Education & Science

Scientists Are Struggling to Keep Genetically-edited Animals Alive

Geneticists around the world are making sustained efforts to overcome the stage where they perform experiments on model-organisms such as some flies or zebrafish, focusing their efforts on designing bodies to be used in future studies.

Today’s genetic studies use model-organisms – non-human species on which experiments are carried out – hoping that they can provide an understanding of the functioning of other organisms. Some of the researchers want to overcome this step and, with the help of CRISPR gene-editing technology, try to produce new organisms for these studies. These organisms, whose genes are altered, have at this point a great disadvantage: they are neither viable nor reliable. More specifically, the genetic-modified animals that correspond to the needs of scientific studies cannot be kept alive for extended periods of time and have reproduction difficulties.
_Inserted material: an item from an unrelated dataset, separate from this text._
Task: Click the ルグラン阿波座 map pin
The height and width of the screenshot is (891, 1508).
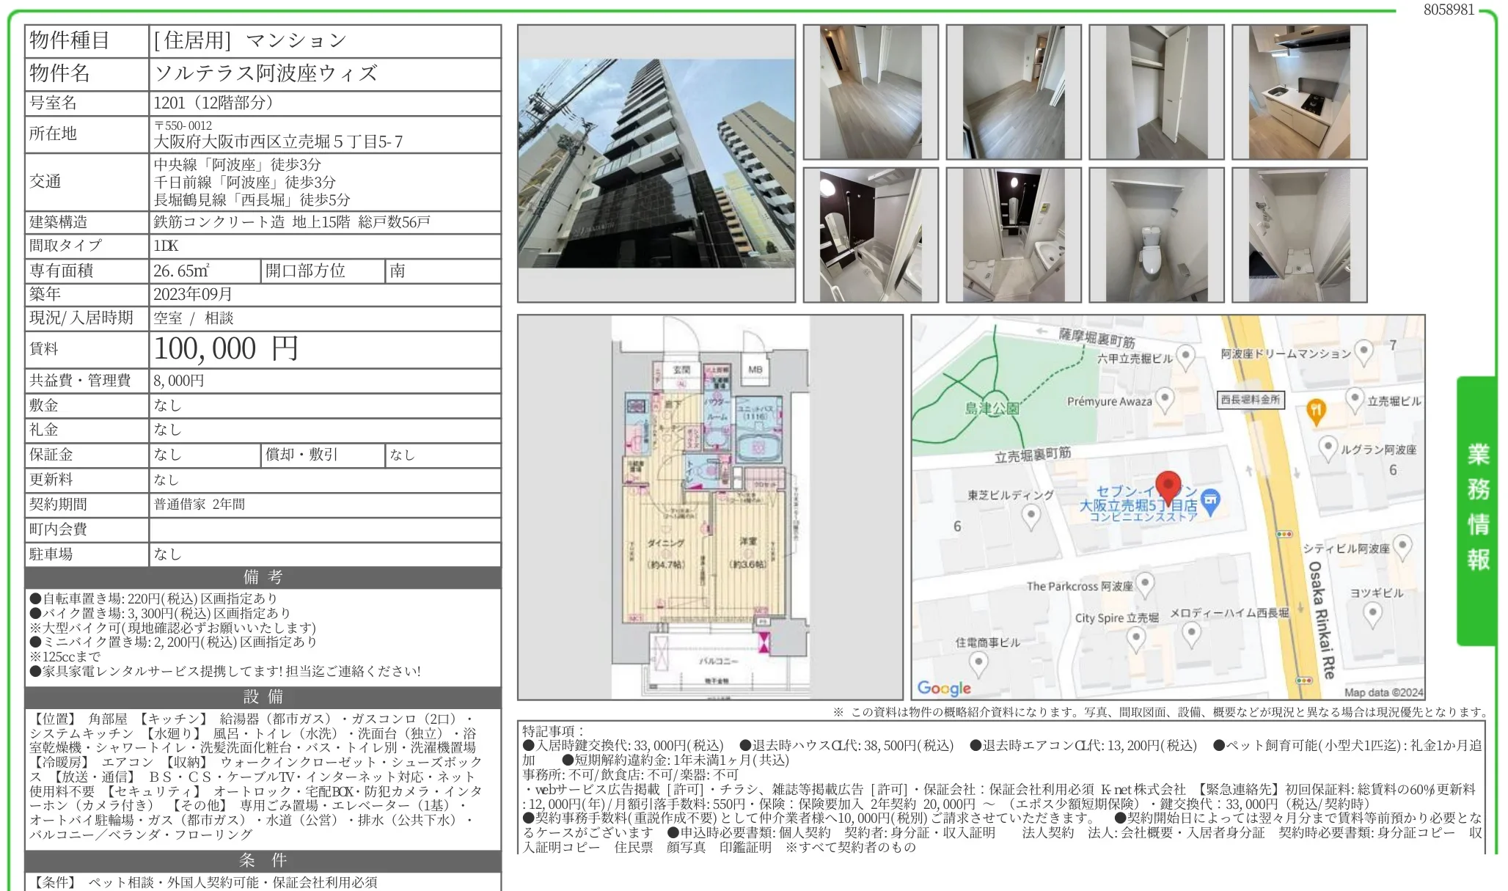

The use of current model-organisms comes from a practical reason: they have a very high capacity to adapt to the lab conditions. “The basic consideration when we use the model-organisms is linked to the fact that they are like pests: they do not have great impediments to adaptation and reproduction,” said Tessa Montague, a molecular microbiologist, for Nature Magazine.

The use of new organisms in studies requires that the researchers learn about their life cycles and reproductive behaviors. “If we accept the challenge to work with new species in order to study their unique characteristics, there is the possibility of not adapting to the conditions in the laboratory,” adds microbiologist Tessa Montague.

Scientists are optimistic about the prospect of designing new model-bodies for scientific research. Using CRISPR technology to edit the aphid eggs (plant lice) – some tiny insects with an accelerated reproductive cycle – researchers are closer to obtaining new model-organisms. “We are finally able to expand what we understand through the model-bodies.”